In the present study, no statistically significant association was observed between education, occupation, marital status, and residence of patients with nasal carriage of S. aureus, which is similar to the study by Karimzadeh (26) and Askarian (27).
Therefore, according to the findings of the present study, it is recommended to perform screening, periodic cultures, and use of topical antibiotics to eradicate S. aureus colonized in the nose of hemodialysis patients to prevent multiple catheter infections. In addition, performing nasal culture in hemodialysis patients with catheter infection and eradication of nasal S. aureus is recommended to prevent re-infection and recurrence of catheter-related infection.
In addition, in order to find the prevalence of S. aureus resistance to methicillin, it is necessary to conduct additional analytical studies with a larger number of samples. Especially, retrospective cohort studies are necessary in order to obtain the prevalence in different departments of the hospital, the association with diseases, hospital personnel, treatment staff, and how S. aureus is transmitted.

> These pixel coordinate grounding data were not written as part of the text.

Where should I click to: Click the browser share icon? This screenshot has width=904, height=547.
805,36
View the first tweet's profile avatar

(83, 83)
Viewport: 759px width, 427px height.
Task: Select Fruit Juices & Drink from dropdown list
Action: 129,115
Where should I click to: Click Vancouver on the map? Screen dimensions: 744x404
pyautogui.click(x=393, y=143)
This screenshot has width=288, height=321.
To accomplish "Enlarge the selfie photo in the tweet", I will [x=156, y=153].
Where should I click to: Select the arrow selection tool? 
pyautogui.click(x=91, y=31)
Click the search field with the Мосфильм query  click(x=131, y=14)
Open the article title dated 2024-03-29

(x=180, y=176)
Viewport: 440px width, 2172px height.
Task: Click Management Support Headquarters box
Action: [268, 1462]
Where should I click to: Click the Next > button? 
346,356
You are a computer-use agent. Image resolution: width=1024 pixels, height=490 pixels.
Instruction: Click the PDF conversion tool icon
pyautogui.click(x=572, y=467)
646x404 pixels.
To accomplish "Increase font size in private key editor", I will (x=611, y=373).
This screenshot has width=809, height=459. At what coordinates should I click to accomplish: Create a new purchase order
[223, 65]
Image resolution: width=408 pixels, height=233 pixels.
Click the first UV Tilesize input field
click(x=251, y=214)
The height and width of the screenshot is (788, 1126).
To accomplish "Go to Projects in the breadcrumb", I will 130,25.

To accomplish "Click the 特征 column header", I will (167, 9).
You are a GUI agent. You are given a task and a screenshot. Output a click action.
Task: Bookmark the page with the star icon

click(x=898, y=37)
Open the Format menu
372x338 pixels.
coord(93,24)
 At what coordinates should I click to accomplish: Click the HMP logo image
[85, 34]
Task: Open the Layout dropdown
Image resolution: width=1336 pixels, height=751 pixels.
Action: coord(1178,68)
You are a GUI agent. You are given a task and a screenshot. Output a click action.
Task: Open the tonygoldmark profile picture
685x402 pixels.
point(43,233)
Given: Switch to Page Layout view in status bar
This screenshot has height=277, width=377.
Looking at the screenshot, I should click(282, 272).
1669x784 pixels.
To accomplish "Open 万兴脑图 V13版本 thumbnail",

One of the limitations of the current study was the retrospective cohort nature of the research method, which means causality cannot be inferred, so it is suggested to conduct interventional studies with a larger number of samples and using the cohort method. It is also suggested to conduct a prospective study to investigate the effect of eradicating S. aureus colonized in the nose on the possibility of catheter infection in hemodialysis patients and the frequency of catheter infection. The single-center setting and possible selection bias might be other limitations, for which performing such studies in multi-centers and using population data in place of control data in a case-control study are suggested. Finally, the wide confidence intervals for some odds ratios indicate limited precision in our effect estimates.
5.1. Conclusions
The prevalence of MRSA and antibiotic resistance in hemodialysis patients is concerning. Nasal S. aureus carriage was associated with an increased risk of recurrent catheter-related infections. Regular screening, decolonization, and appropriate antibiotic selection, along with infection control measures, may help reduce infection rates in this vulnerable population.